Papers

The Chubby lock service for loosely-coupled distributed systems (2006)

Chubby is Google's distributed lock service, implemented using consensus, that allows clients to synchronize and agree on values. Chubby is like a file system in which clients read and write entire files, but it also supports advisory locks, event notification and more. Chubby's main goals are reliability, availability, and easy-to-understand semantics. It's secondary goals are throughput and storage capacity.

Rationale. Chubby is a centralized lock service that internally uses Paxos. There are a number of advantages to implementing a lock service rather than providing a Paxos library that clients can use directly:

Programs are often not written like state machines which makes it difficult to integrate something like Paxos. It is significantly easier to use change code to use a lock service.
Often, when Chubby is used for leader election, the elected leader has to advertise its address. Thus, it makes sense to add data serving functionality into the lock service.
Locks are more familiar to programmers than state machines.
To be fault tolerant and available, consensus algorithms require a minimum number of servers. By using a lock service, the need for multiple servers is centralized. Clients don't have to run their own clusters.

Moreover, there are a number of other features that are useful to have in Chubby including event notification, consistent file caching, and security

Also note that Chubby is designed for coarse, as opposed to fine, grained locking. That is to say, clients hold locks for minutes to hours instead of seconds or less. This reduces the load on Chubby and makes clients less susceptible to Chubby crashes. Finer grained locking can also be implemented on top of Chubby.

System Structure. Chubby consists of a client library linked into applications and a small cluster (typically 5) of servers called replicas. Replicas use consensus to elect a master for the duration of a master lease which can be renewed by the master. The master handles reads and writes which are copied to the replicas using consensus. DNS is used to find replicas, and replicas forward clients to the current master. If a replica is down for too long (e.g. multiple hours), then it is replaced, the DNS entries are updated to point at the new server, the new server receives data from backups and other replicas, and finally the master introduces it into the cluster.

Files, directories, and handles. Files in Chubby are identified by a path ls/cell/dir1/dir2/.../dirn/filename where ls (lock service) identifies a Chubby file, cell is the name of a cell, and the rest of the path is a usual path. This naming structure integrates well into Google's existing file libraries and tools. Chubby makes a couple of simplifying assumptions about files:

Files cannot be moved between directories.
Directories do not maintain last modified times.
Permissions are per-file and do not depend on parents.
There are no soft or hard links; everything in the file tree is a node.

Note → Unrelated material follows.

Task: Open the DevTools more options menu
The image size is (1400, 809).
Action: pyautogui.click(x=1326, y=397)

Files can act as advisory locks, and file ACLs are themselves stored as files. Moreover, files can be permanent or ephemeral. An ephemeral file is deleted when no clients have it open; an ephemeral directory is deleted when it is empty.

Each node maintains four numbers which increase over time:

An instance number which is incremented every time a file with a given name is created.
A content generation number which is incremented every time a file changes.
A lock generation number, which is incremented whenever a lock is acquired.
An ACL generation number which is incremented whenever ACLs are written.

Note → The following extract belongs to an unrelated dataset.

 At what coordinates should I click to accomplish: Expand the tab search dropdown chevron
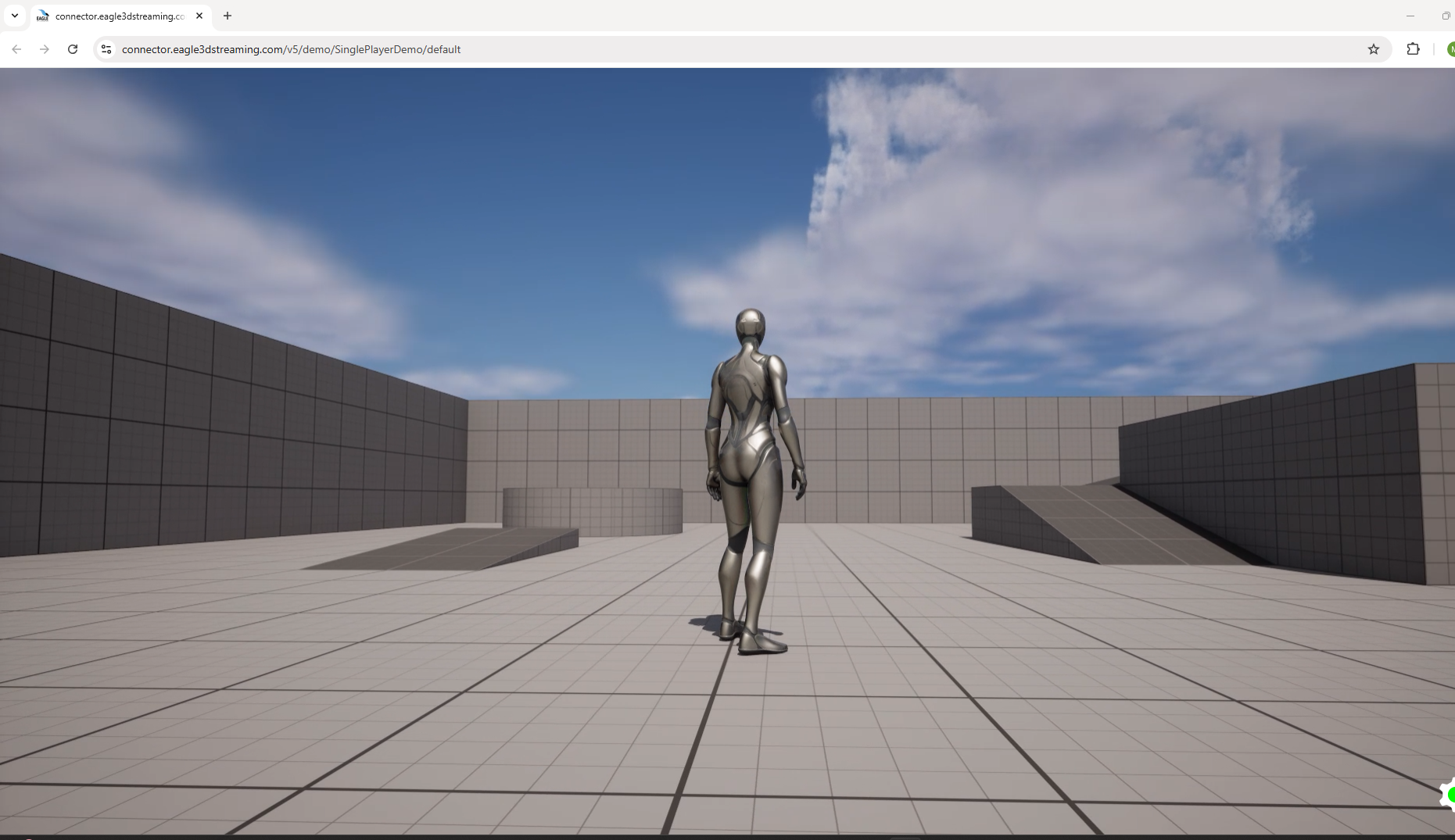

Files also include 64 bit checksums.

Locks and sequencers. Using distributed locks can be tricky, especially when messages are delayed and locks are rapidly released and acquired. Each file in Chubby can act as an advisory reader-writer lock. Lock owners may request a sequencer which is an opaque byte-string with a name, mode, lock generation number etc. A client passes the sequencer to a server, like a file server, which can check the validity of the sequencer with Chubby. There is also a hackier way to prevent anomalies in which locks cannot be re-acquired since the last release until a lock-delay has passed.

Events. Chubby clients can subscribe to events including:

file changes,
children nodes are added, deleted, or changed,
master fail-over, and
a lock is acquired.

API. The Chubby API includes Open, Close, Poison, GetContentsAndStat, GetStat, ReadDir, SetContents (with compare-and-swap semantics if need be), Delete, Acquire, TryAcquire, Release, GetSequencer, SetSequencer, and CheckSequencer calls.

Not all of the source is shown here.